▸ DATA ROWS
● ● ●

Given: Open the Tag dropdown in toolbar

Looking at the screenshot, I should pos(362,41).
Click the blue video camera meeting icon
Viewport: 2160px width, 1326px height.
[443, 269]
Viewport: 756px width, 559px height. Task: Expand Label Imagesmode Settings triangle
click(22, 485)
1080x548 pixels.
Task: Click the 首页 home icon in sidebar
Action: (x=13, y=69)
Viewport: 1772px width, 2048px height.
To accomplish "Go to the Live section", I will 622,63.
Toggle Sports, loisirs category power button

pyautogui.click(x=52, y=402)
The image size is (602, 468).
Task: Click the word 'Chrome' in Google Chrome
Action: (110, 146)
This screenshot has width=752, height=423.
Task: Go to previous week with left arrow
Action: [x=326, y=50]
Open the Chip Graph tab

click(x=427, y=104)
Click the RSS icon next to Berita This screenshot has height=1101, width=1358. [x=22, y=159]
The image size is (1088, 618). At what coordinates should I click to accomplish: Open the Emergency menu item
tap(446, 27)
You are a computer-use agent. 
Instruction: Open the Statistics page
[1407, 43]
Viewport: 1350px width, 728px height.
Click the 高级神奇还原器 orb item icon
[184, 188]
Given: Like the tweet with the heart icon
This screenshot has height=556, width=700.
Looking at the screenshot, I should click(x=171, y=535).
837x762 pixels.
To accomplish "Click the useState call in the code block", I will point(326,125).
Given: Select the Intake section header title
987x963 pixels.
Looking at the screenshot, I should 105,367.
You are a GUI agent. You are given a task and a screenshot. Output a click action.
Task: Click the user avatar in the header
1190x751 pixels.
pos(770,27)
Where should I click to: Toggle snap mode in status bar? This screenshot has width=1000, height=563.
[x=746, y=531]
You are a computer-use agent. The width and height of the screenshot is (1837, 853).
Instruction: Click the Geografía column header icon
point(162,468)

● ● ●

▸ WHAT YOU HAVE TO DO
Return the material above line for line, with every character unchanged.

▸ SOLUTION TO THIS PROBLEM
Given: Open the Tag dropdown in toolbar

Looking at the screenshot, I should pos(362,41).
Click the blue video camera meeting icon
Viewport: 2160px width, 1326px height.
[443, 269]
Viewport: 756px width, 559px height. Task: Expand Label Imagesmode Settings triangle
click(22, 485)
1080x548 pixels.
Task: Click the 首页 home icon in sidebar
Action: (x=13, y=69)
Viewport: 1772px width, 2048px height.
To accomplish "Go to the Live section", I will 622,63.
Toggle Sports, loisirs category power button

pyautogui.click(x=52, y=402)
The image size is (602, 468).
Task: Click the word 'Chrome' in Google Chrome
Action: (110, 146)
This screenshot has width=752, height=423.
Task: Go to previous week with left arrow
Action: [x=326, y=50]
Open the Chip Graph tab

click(x=427, y=104)
Click the RSS icon next to Berita This screenshot has height=1101, width=1358. [x=22, y=159]
The image size is (1088, 618). At what coordinates should I click to accomplish: Open the Emergency menu item
tap(446, 27)
You are a computer-use agent. 
Instruction: Open the Statistics page
[1407, 43]
Viewport: 1350px width, 728px height.
Click the 高级神奇还原器 orb item icon
[184, 188]
Given: Like the tweet with the heart icon
This screenshot has height=556, width=700.
Looking at the screenshot, I should click(x=171, y=535).
837x762 pixels.
To accomplish "Click the useState call in the code block", I will point(326,125).
Given: Select the Intake section header title
987x963 pixels.
Looking at the screenshot, I should 105,367.
You are a GUI agent. You are given a task and a screenshot. Output a click action.
Task: Click the user avatar in the header
1190x751 pixels.
pos(770,27)
Where should I click to: Toggle snap mode in status bar? This screenshot has width=1000, height=563.
[x=746, y=531]
You are a computer-use agent. The width and height of the screenshot is (1837, 853).
Instruction: Click the Geografía column header icon
point(162,468)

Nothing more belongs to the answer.